I had a great run this morning, seems like I am getting back to my normal pattern of seizures. I can’t believe that is a good thing! Apparently missing one dose of dilantin really through my system for a loop. My neurologist wants to check the dilantin levels in my blood, so I go back for another blood letting next week, this time I am going to make sure they do the cholesterol test for my GP. Anyway, my neurologist says we may want to increase to dose of dilantin or move me to another anti-seizure med. I am willing to give dilantin another chance with a change in dose or perhaps change in pattern of taking in. It does seem to help the seizures, but it certainly hasn’t gotten rid of them which is my main goal right now as far as the ms symptoms go.
So my morning run, I went for over 8 miles and had a small, small seizure at 4.5. I say small, small cause it was almost like it didn’t happen. I was thinking about when they would come on and then it hit. Did I manage to bring it on myself? Do I have them and not realize it at times? Lots of questions. I wish I knew more about it. My neurologist says their is a rare form of ms symptoms that come on in waves like mine. It is definitely not the norm. I just hope they go away soon either under dilantin or just through the normal course or relapsing/remitting ms.

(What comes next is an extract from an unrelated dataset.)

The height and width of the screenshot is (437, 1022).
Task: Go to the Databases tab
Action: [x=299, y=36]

So, as promised, cooling down. I usually run with a bandanna on to keep the sweat out of my eyes and bald head. After 6 miles I decided to remove it to see if the cool air would cool down my body and to see if that would have any effect on the seizures. It did seem to help them, I still had them but they were further apart then when I was wearing it and keeping the cool air from my pate. Something to try again. I also often wear a running hat, so I’ll try removing that as well. My hat is black, so perhaps it is time to replace it with a lite colored one. Ah yes, another excuse to buy more running gear…

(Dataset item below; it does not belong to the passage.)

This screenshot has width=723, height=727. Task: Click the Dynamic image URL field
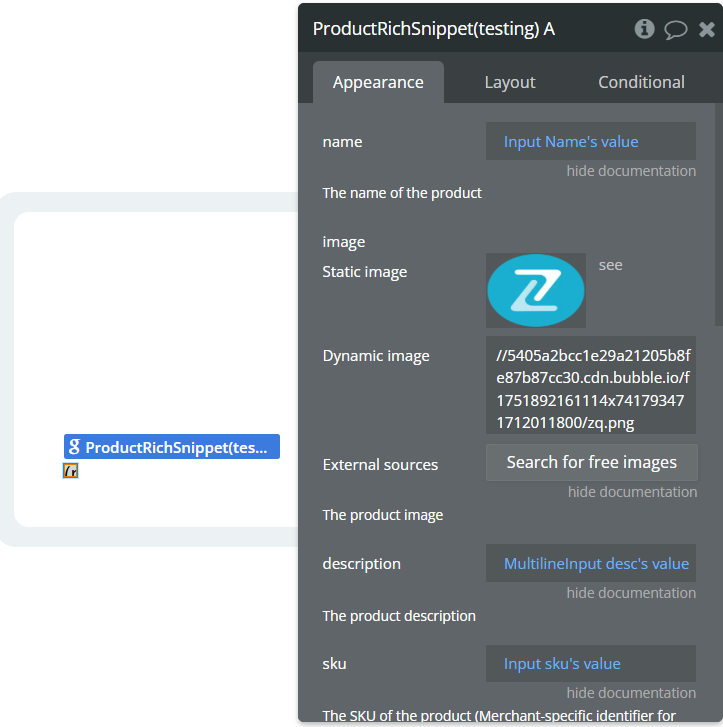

Question. Is the Dilantin(sp?) for epilepsy, or something else. I ask this because my sister, used to be on this medication.
Or, is this being used for your MS?
Dilantin is used for epilepsy, but I am taking it to deal with the intermittent seizures that I have. My sister is a nurse and she says they also use it for a variety of situations where seizures are an issue.
My biggest problem with it is that while it is working to a certain (extent, it isn’t totally working. My neurologist wants to check the dilantin levels im my blood first, perhaps I need to again increase the dose) before having me switch to another med. Apparently dilantin is very good about mixing with other drugs, which isn’t a problem for me now as rebif is the only other drug I take, but it might be in the future as I deal with other symptoms.